- WHAT YOU HAVE TO DO
Reproduce the rows from the line containing "Switch to SD Card recovery" through the line containing "I will pos(1297,215).", with both of those lines included.

- ENTRIES
┄┄┄┄┄┄
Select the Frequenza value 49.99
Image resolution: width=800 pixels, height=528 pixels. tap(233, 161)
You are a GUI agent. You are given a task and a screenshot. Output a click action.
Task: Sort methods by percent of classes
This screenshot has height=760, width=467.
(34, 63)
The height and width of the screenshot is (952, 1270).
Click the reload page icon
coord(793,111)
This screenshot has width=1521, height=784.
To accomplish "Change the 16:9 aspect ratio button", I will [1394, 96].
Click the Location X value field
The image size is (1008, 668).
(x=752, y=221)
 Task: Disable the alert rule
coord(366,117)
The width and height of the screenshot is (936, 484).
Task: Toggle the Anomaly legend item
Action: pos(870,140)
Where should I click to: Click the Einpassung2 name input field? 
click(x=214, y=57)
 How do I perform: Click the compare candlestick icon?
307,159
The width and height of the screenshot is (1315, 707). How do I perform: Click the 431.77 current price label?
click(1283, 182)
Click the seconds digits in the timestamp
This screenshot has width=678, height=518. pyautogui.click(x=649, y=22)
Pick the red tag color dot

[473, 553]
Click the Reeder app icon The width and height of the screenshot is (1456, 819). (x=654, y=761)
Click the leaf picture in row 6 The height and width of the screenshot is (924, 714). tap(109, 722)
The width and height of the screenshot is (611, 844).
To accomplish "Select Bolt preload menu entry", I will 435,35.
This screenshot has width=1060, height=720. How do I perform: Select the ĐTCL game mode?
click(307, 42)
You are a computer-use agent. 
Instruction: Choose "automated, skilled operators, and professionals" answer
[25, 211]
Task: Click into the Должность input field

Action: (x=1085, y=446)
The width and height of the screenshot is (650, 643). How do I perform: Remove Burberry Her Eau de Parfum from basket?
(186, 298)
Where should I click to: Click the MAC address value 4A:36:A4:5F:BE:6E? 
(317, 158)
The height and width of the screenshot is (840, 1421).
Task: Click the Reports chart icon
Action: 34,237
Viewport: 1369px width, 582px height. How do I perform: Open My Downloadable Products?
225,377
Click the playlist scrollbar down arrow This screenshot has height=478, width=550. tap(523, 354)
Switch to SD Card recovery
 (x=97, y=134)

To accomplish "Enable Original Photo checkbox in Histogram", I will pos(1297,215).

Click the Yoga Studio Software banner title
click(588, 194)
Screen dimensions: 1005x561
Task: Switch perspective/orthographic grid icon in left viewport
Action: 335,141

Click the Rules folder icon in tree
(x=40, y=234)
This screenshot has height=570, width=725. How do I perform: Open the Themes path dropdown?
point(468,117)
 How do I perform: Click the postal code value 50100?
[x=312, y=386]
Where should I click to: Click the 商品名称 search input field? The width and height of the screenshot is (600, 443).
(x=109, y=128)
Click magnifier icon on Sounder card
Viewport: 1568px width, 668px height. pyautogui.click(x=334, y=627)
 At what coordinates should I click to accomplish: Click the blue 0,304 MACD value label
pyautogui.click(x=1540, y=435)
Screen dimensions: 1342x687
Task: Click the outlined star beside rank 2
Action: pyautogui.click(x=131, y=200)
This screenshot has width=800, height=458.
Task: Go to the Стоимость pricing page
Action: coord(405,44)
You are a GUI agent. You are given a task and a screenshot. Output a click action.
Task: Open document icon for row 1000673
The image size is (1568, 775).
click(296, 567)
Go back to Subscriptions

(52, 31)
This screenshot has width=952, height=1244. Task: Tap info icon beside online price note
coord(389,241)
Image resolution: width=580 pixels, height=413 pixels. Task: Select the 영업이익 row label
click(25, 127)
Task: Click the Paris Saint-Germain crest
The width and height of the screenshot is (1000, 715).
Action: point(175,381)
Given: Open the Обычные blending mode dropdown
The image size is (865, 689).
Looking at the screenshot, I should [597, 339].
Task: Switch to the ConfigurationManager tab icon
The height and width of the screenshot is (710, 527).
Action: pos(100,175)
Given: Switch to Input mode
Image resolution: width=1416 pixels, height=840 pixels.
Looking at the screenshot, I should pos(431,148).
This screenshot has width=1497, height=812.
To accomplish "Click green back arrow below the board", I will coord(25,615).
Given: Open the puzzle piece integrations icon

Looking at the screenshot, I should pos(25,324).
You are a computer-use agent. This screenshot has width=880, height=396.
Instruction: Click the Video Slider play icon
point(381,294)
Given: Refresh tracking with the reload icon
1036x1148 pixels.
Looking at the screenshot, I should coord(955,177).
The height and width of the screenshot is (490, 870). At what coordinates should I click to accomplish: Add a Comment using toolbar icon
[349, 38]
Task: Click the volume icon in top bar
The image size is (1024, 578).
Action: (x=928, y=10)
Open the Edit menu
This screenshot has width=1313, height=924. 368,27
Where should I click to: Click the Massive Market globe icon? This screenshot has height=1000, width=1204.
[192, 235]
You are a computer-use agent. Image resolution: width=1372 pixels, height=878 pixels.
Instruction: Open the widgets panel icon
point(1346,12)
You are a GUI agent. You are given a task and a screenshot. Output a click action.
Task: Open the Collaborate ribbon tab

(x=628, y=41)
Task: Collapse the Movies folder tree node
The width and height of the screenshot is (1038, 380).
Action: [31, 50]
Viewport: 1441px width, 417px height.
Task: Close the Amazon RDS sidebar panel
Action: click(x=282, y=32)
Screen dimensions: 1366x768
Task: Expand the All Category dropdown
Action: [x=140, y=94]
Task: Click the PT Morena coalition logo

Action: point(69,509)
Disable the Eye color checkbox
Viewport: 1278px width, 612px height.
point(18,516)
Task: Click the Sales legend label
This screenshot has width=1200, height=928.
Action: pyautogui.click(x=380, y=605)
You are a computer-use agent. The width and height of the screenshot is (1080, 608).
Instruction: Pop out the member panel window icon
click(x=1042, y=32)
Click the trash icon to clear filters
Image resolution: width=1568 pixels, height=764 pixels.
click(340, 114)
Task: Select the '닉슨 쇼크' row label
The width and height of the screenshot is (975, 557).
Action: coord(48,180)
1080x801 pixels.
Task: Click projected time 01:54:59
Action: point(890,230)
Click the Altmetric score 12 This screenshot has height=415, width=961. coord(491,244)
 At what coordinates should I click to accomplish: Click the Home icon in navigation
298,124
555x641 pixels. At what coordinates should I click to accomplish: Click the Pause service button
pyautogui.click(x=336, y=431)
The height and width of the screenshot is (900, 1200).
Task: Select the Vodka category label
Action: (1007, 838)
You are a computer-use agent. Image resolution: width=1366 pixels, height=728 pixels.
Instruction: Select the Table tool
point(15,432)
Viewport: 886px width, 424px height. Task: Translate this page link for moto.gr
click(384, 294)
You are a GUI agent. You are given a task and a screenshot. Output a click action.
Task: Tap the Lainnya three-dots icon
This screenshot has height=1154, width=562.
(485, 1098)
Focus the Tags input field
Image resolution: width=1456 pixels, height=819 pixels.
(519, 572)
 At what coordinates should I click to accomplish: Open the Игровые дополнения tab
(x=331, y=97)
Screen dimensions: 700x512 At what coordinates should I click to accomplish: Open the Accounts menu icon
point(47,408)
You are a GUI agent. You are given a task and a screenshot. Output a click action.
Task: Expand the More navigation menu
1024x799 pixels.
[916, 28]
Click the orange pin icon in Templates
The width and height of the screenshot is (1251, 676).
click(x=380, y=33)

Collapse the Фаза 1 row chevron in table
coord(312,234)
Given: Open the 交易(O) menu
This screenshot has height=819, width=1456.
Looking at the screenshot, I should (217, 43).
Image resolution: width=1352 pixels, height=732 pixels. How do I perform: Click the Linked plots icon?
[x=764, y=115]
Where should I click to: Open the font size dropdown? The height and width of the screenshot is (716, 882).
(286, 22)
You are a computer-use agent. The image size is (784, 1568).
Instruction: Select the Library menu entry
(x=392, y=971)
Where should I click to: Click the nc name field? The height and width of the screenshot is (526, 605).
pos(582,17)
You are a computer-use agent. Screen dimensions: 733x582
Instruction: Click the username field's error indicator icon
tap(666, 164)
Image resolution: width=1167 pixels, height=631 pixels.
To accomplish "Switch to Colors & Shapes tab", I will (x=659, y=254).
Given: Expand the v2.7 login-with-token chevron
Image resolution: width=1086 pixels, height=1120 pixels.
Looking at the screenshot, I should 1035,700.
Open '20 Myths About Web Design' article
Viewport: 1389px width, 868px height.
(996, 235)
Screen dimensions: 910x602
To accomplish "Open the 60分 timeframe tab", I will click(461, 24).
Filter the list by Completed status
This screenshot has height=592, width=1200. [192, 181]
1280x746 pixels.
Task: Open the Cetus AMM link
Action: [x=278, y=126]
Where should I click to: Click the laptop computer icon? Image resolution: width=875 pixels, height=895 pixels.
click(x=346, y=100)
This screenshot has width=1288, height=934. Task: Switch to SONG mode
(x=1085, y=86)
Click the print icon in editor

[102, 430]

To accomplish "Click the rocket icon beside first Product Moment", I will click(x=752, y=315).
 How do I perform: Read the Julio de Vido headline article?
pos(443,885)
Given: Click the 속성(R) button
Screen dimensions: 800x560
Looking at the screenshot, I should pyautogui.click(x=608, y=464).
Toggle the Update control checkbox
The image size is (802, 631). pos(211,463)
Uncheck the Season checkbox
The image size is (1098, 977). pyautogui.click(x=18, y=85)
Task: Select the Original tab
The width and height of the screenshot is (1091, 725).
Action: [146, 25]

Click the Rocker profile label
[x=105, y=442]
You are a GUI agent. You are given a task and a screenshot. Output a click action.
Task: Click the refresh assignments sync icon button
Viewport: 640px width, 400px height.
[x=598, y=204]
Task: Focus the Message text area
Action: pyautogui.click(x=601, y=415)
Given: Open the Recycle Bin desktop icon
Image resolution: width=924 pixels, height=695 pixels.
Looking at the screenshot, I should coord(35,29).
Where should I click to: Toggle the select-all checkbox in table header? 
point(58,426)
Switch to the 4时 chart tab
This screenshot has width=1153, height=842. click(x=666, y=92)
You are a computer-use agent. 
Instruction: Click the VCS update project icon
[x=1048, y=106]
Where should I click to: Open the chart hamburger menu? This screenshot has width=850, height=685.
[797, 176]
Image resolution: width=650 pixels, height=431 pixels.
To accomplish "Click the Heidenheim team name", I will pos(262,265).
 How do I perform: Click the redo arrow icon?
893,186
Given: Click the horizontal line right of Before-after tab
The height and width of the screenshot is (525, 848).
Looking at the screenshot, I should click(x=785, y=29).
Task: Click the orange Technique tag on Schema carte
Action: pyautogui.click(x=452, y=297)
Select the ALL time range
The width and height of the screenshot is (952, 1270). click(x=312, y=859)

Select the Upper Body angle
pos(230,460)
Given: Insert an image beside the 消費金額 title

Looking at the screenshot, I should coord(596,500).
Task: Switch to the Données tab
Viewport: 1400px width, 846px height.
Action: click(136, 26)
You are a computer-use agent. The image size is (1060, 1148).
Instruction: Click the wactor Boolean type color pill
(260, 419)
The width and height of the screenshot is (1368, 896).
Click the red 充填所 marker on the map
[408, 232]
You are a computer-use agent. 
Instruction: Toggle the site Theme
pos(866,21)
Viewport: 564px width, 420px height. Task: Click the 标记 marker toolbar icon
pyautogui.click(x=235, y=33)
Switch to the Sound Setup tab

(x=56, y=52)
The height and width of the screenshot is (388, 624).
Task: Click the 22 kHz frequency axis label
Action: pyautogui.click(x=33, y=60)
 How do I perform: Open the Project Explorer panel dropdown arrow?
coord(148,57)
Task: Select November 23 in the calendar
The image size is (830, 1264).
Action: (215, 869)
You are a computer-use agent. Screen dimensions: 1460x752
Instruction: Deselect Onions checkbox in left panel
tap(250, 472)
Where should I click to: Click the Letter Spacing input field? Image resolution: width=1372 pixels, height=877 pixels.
┄┄┄┄┄┄
- ANSWER FOR THIS EXERCISE
Switch to SD Card recovery
 (x=97, y=134)

To accomplish "Enable Original Photo checkbox in Histogram", I will pos(1297,215).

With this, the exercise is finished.